Before: 1 chunk (7,285 avg tokens). After: 13 chunks (560 avg tokens). Sub-chunks carry the parent heading so retrieval context is preserved even when a section exceeds the ceiling.

The Beth UX Problem

After implementing OCR, there was an obvious gap: how does Beth validate that a 20-page scan actually imported correctly? The previous GPT instructions said “confirm total pages and calls when done” — which tells you nothing about content quality.

The fix was simpler than it looked. The GPT already has the transcribed content in its context window after ingest. It doesn’t need to query the database to show you what was imported:

Show Beth 3 sample items from the ingested content — one from the beginning, one from the middle, and one from the end. Ask her to confirm the content looks right.

A 20-page import, surfaced as 3 representative samples, presented in plain language. Beth confirms quality without navigating hidden folders or interpreting raw JSON.

OCR Eval: 5 Models, Real Data

The multi-agent lab’s eval harness was extended with a new scenario type (type: ocr) that runs the same pipeline across any vision model and scores against ground-truth phrase recovery.

Two real fixtures — Annie’s actual study materials:

Biology notes (1 page, handwritten): 13 scoring phrases, pass threshold 0.80
Geometry practice test (40 pages, degraded scan): content-presence test, pass threshold 0.50

Model	Biology Recovery	Biology Pass	Biology Cost	Geometry Cost	Total Cost
`claude-haiku-4-5-20251001`	0.62 (8/13)	FAIL	$0.00066	$0.027	$0.027
`claude-sonnet-4-6`	0.85 (11/13)	PASS	$0.009	$0.349	$0.359
`claude-opus-4-6`	0.69 (9/13)	FAIL	$0.041	$1.704	$1.745
`gpt-4o`	0.69 (9/13)	FAIL	$0.007	$0.266	$0.273
`gpt-4o-mini`	0.69 (9/13)	FAIL	$0.004	$0.067*	$0.071*

GPT-4o-mini hit rate limits on 25 of 40 pages at concurrent eval volume.

A note on the biology scoring: the initial run showed every model failing the 0.80 threshold. A phrase-level diagnostic revealed the real culprit — the ground truth file was holding textbook spellings against Annie’s actual handwriting. “Carl Linnaeus” became “Carl Lyneus” on the page. The mnemonic was written as she learned it, not as Webster’s would have it. “Orthopods” is apparently how you spell “Arthropods” at 13.

Accommodations were made. Ground truth corrected to match what’s actually written on the paper. Sonnet went from 0.77 to 0.85 — the only model to clear the threshold. The other models have genuine transcription gaps; Sonnet was just being penalized for correctly reading Annie’s handwriting.

Lesson learned: for handwritten ground truth, always run a phrase-level diagnostic before interpreting failures as model quality issues.

Opus delivered 9/13 — worse than Sonnet — at 5x the cost. $1.74 vs $0.36. Not justified.

Default recommendation: claude-sonnet-4-6 — only model to pass handwritten content, ~$0.009/page, already in the Anthropic stack.

Tiered strategy for production: printed/structured content → Haiku ($0.027 for 40 pages).
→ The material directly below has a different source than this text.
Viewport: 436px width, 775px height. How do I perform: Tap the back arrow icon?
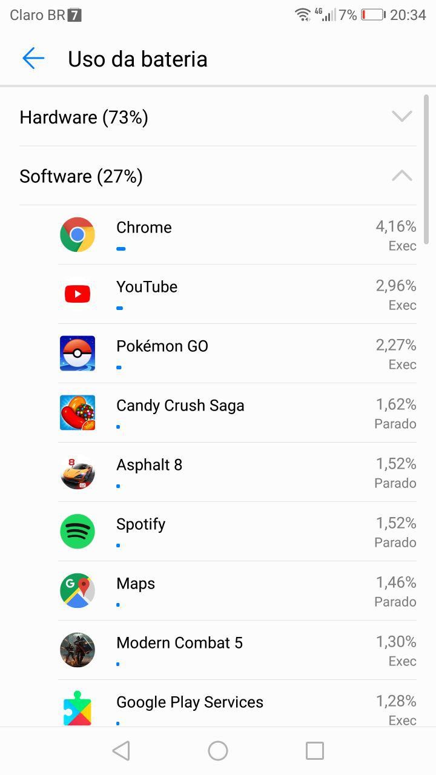point(33,59)
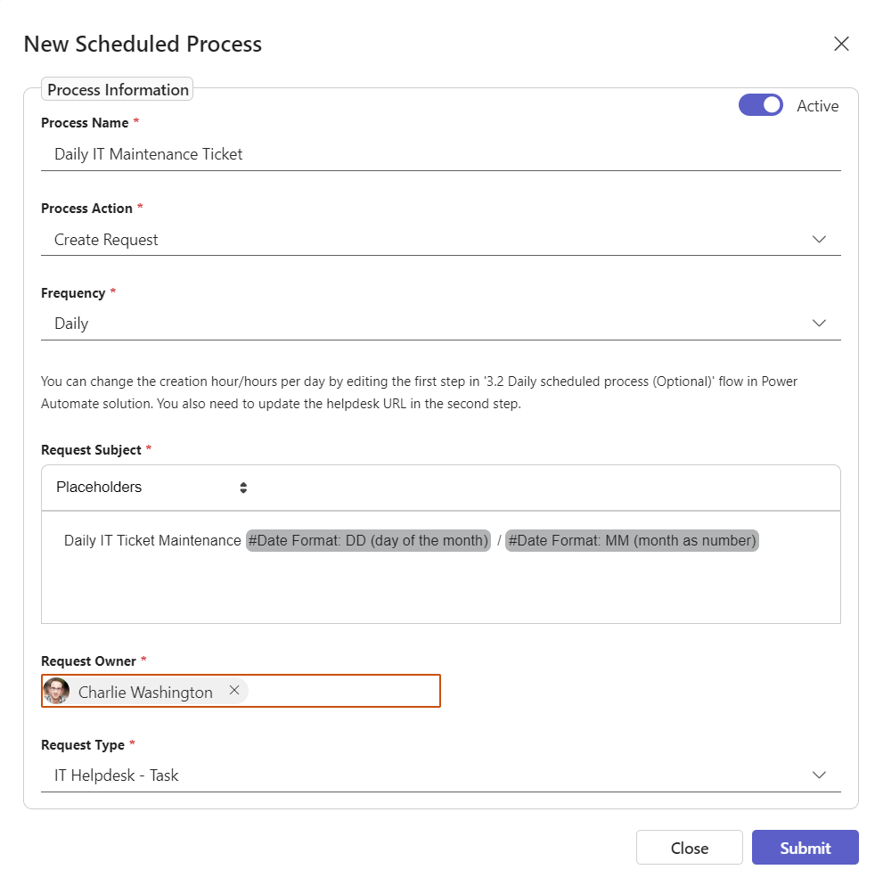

Handwritten/difficult scans → Sonnet. Text-layer PDFs → direct extraction ($0.00).

What Changed

Component	Before	After
PDF ingestion	pypdf flat text → sliding window	3-way classify → pymupdf4llm or vision OCR
DOCX ingestion	flat paragraph join	Heading styles → `#/##/###` hierarchy
URL ingestion	`get_text()` on full DOM	markdownify on main content; nav/footer stripped
Chunking (structured)	500 token sliding window, 20% overlap	600 token ceiling, heading-split, no overlap
Scanned PDFs	`status: "failed"`	Vision OCR → markdown
Beth validation	page count confirmation	3 sample items, start/middle/end

All changes are live on openbrain-rouge.vercel.app. Smoke tests: 26/26 green.

The 20% redundancy tax: eliminated. The scanned study materials that were being silently dropped: now ingesting. The eval data to back the model choice: measured, not assumed.

That’s what one Nate Jones video turned into.